WHAT THE TASK ASKS. Copy the listing from the line with "Paint & Play" to the line with "Videos (152, 1936)", replacing "Write a Review" with "Leave a Review" and leaving everything else unchanged. Return only those lines.

[Item position entries]
──────
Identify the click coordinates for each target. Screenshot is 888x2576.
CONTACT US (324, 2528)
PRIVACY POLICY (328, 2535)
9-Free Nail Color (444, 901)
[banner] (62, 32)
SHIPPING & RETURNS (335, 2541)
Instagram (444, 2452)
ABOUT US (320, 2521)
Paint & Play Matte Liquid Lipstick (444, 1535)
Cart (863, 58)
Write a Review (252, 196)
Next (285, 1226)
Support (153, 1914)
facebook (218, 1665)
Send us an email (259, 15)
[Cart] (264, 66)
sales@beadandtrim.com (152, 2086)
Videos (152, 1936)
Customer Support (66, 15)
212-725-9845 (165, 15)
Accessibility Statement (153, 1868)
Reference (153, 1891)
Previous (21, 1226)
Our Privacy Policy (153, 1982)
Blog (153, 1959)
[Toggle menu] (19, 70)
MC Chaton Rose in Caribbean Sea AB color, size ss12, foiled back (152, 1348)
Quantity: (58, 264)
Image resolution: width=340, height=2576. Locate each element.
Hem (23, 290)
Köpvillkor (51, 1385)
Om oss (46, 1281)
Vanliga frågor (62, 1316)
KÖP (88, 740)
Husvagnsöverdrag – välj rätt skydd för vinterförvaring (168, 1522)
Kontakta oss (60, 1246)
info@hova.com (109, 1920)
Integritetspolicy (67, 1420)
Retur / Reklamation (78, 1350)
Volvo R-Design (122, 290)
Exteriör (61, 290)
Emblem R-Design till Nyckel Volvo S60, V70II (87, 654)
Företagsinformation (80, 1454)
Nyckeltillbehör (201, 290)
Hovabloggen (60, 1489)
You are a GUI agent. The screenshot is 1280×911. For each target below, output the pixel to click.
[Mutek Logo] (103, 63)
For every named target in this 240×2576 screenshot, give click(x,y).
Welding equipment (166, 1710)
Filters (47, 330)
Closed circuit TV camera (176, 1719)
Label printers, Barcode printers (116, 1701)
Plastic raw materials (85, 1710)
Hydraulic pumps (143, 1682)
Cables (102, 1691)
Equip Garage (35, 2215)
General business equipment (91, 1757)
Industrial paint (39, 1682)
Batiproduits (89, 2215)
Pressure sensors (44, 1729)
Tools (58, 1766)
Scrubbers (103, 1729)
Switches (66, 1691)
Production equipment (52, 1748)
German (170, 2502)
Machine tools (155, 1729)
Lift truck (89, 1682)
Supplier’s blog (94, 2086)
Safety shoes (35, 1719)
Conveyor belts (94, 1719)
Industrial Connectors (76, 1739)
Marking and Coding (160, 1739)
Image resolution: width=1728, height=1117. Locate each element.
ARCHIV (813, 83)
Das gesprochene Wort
──────
FINISHED EXERCISE.
Paint & Play Matte Liquid Lipstick (444, 1535)
Cart (863, 58)
Leave a Review (252, 196)
Next (285, 1226)
Support (153, 1914)
facebook (218, 1665)
Send us an email (259, 15)
[Cart] (264, 66)
sales@beadandtrim.com (152, 2086)
Videos (152, 1936)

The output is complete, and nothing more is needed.